It’s undeniable that the Marvel Cinematic Universe (MCU) is one of the most successful superhero franchises ever made looking solely at the box office results. The recent entry ‘Avengers: Infinity War’ grossed over 2 billion dollars worldwide and the franchise as a whole has made over 17.5 million dollars. As a lover of Sci-Fi I am naturally drawn to these movies and have done my best to keep up with the new entries to the series when they arrive. I think one of the main reasons why I enjoy the franchise is the way the films and characters overlap as is ever apparent in the three Avengers film in which the ever growing roster of characters team up.

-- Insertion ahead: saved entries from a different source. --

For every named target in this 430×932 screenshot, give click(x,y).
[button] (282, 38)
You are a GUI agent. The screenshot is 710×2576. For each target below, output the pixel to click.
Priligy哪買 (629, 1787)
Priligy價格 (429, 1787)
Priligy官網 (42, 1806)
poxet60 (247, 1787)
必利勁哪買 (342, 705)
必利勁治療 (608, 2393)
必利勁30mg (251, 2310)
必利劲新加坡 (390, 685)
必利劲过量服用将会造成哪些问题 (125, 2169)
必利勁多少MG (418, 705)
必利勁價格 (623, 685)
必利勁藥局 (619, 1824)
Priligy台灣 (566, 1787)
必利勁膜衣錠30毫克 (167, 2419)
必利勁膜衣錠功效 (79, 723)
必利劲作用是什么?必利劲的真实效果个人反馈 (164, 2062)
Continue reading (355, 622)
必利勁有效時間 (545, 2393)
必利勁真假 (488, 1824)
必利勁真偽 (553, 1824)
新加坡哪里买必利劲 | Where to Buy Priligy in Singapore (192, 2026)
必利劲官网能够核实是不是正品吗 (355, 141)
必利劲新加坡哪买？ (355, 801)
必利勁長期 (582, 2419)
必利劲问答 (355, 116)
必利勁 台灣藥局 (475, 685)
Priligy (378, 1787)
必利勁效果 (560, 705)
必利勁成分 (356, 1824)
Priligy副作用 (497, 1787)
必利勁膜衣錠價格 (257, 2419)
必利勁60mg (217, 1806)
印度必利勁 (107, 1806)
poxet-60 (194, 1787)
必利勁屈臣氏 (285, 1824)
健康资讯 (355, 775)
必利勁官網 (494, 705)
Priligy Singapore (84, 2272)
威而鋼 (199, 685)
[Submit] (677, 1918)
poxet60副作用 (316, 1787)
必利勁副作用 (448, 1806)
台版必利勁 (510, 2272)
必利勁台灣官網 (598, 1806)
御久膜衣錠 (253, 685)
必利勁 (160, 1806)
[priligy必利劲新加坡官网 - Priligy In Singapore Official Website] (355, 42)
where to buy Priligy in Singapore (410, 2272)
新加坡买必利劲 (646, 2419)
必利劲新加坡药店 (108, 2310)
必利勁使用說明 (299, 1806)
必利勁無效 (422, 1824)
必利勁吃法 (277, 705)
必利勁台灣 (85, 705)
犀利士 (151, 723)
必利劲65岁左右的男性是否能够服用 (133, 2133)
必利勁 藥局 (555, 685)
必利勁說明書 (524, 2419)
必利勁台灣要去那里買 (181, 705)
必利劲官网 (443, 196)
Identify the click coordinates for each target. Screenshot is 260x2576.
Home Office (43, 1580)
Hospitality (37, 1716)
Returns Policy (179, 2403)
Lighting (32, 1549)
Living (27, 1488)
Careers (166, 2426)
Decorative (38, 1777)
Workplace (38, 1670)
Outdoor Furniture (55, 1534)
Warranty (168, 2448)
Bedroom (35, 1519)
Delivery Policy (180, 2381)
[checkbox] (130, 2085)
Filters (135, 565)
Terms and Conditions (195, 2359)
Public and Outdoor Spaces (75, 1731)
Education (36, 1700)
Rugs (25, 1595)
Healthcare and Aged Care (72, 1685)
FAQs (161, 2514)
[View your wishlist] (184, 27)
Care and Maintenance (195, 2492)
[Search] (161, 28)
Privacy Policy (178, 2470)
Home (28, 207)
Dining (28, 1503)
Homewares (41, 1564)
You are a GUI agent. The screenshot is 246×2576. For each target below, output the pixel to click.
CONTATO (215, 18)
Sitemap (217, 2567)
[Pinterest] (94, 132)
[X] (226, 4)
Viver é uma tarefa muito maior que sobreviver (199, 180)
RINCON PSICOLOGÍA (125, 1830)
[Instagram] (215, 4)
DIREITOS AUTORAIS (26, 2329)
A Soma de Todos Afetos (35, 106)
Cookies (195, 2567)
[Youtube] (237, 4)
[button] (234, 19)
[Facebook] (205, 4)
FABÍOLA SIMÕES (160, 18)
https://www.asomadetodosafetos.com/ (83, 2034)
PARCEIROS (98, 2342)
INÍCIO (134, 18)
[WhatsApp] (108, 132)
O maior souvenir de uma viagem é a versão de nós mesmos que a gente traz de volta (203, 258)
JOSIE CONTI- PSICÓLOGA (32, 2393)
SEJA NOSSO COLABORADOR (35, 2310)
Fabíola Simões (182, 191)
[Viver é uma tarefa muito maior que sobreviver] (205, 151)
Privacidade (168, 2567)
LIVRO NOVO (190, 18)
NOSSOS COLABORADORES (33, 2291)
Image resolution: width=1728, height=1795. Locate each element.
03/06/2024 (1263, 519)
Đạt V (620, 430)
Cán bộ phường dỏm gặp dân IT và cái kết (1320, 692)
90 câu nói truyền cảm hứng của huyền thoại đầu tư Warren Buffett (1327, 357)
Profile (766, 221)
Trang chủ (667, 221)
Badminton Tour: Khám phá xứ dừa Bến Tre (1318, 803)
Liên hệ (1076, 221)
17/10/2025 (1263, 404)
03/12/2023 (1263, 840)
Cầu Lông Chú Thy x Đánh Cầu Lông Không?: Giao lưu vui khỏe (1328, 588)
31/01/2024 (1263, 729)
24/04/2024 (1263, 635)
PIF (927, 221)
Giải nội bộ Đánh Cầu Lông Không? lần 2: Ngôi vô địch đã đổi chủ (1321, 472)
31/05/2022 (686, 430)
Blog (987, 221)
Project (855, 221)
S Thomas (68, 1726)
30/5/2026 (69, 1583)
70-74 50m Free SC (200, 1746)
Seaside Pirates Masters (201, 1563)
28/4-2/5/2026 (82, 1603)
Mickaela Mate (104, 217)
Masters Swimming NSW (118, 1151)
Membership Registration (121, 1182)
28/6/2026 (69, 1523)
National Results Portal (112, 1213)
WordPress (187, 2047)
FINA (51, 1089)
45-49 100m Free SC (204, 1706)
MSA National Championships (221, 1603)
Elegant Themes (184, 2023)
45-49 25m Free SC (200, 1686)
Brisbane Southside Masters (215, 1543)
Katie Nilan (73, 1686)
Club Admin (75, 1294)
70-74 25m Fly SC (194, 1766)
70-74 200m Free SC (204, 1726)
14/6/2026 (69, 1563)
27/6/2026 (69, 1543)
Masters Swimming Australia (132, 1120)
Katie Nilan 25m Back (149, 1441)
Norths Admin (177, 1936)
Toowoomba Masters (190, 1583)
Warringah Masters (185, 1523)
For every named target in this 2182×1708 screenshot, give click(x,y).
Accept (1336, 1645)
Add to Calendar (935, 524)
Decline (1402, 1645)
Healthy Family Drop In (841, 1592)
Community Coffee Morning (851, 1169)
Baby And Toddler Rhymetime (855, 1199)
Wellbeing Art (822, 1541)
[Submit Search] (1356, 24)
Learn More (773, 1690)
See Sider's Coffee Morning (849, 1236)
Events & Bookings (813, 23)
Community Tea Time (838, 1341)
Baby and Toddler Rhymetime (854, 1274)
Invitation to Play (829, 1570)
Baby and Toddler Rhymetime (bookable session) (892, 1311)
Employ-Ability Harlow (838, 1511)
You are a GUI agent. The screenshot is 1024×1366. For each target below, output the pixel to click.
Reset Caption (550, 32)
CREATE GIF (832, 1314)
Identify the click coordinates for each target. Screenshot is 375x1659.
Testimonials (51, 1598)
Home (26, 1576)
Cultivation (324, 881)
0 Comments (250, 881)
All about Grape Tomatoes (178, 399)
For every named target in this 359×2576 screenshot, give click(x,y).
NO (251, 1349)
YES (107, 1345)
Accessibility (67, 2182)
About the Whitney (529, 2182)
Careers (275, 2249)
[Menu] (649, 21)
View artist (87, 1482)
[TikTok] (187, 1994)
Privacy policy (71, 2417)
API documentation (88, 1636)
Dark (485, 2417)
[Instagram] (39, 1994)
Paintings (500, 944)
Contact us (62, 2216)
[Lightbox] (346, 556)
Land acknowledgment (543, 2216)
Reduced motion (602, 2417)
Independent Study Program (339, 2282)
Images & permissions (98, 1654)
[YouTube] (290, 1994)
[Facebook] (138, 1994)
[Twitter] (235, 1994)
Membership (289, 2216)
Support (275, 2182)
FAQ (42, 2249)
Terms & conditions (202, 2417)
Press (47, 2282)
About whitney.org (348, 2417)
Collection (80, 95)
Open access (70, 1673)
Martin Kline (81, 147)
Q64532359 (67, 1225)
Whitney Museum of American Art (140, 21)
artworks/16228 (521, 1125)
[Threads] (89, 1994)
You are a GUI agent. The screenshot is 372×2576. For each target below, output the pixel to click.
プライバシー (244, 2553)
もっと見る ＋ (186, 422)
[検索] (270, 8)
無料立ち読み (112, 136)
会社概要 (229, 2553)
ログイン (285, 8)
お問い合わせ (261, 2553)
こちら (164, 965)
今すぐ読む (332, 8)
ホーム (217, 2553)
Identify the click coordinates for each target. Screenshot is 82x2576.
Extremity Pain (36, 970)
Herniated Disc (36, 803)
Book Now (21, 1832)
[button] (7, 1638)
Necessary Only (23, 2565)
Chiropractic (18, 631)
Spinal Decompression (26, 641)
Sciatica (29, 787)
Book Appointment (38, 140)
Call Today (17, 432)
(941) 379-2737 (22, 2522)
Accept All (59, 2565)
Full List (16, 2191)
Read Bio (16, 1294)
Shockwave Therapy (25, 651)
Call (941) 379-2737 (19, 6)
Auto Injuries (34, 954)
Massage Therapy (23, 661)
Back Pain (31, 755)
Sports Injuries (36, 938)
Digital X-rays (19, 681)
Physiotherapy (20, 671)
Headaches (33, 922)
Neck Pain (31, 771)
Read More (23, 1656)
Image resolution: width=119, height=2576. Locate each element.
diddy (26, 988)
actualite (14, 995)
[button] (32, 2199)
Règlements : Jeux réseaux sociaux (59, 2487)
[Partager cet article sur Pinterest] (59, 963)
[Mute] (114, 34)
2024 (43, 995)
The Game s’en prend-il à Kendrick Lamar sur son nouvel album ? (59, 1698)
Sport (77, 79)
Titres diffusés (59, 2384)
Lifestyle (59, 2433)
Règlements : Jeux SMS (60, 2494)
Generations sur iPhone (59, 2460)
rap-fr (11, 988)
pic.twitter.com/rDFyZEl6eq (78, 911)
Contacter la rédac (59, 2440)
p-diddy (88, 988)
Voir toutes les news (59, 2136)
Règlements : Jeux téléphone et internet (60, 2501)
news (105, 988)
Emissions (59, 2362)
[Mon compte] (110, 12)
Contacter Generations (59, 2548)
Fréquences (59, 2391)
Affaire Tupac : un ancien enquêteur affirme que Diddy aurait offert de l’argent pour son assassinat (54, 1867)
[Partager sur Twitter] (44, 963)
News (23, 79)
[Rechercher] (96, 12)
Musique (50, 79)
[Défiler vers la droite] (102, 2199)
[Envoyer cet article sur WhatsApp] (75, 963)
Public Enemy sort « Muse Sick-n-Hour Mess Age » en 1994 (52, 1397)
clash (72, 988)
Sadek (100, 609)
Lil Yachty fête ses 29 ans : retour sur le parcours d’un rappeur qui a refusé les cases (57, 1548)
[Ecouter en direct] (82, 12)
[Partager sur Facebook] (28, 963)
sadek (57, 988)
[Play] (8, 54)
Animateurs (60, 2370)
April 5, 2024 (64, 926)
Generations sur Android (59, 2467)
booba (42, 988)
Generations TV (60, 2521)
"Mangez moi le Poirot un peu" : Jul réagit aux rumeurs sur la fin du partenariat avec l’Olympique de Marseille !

Although most of the Avengers have had their own individual movies I was curious as to which characters have had the most time on screen. Some characters, like Iron Man and Captain America, have had multiple solo movies and seem to dominate the team-up movies too but other characters, like Black Widow, have no solo movies but still seem to be integral to many entries to the franchise.

To determine the characters that receive the most screen time I decided to scrape some data from the Internet Movie Database (IMDb) website that holds data on the character screen time on the 20 main MCU films. I then cleaned the screen time data and created some visualisations.

Getting data

Having to watch all 20 MCU movies and noting the time each character appears on screen would have really discouraged me from completing this project. Fortunately the nice people at the IMDb have done precisely this and published the list of character screen time for each movie. This was a relief for me. There was still the issue that I would need to copy all the data in a way in which It could be analysed in R.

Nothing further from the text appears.